Apparel After You Get the Job

It's a good idea to think about what you're going to wear to work before you get a job offer. That way you won't have to scramble at the last minute to get work clothes ready.

Many offices have specific and conservative dress codes. When you are hired, it is a good idea to familiarize yourself with them. That way, you won't learn that the dress code prohibits open-toed shoes during an uncomfortable conversation with your manager. It is also helpful to observe what your colleagues and supervisors wear on a daily basis.

Stick to the Dress Code

For the first few months, it is advisable to stick strictly to the dress code as written, even if you notice that your colleagues take some liberties. You don't want your choices in the dress to make you stand out in a negative way, especially when you are still establishing yourself within the office environment.

Most administrative offices expect business attire, but that doesn't necessarily mean a black, navy, or gray suit every day.

Men may have the choice of a suit in any conservative color, or dress slacks and a coordinating blazer as well. Always wear a shirt and tie, which again, maybe slightly more fashion-forward as you observe what your colleagues and management wear. Always wear dark socks, and make sure your shoes are polished.

Women may have the choice of a skirt, pant, or dress suit, or coordinating dress slacks, skirt, or dress, with a blazer. A blouse, sweater, or twinset can be appropriate.

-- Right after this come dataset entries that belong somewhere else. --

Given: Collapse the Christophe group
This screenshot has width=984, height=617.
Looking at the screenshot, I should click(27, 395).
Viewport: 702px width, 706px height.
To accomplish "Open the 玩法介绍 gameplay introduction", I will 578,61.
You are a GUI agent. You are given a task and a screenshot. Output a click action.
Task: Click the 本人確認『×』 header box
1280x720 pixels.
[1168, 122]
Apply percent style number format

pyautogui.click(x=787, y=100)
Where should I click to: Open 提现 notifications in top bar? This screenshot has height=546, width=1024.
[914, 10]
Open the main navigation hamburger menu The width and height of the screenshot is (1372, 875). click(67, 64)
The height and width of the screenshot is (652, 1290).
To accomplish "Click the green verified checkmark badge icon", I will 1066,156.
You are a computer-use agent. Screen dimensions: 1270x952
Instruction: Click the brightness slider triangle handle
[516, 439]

Hosiery and polished closed-toe shoes are nearly always a requirement in office settings. Tattoos should always be covered, and piercings minimized. Jewelry, makeup, hairstyles, and accessories such as handbags and scarves, should be conservative but can reflect individual style. 

Your employee handbook and your supervisor can provide answers to any specific questions you may have. Check before you start work, so you are sure that you are dressed appropriately for your first day on the job.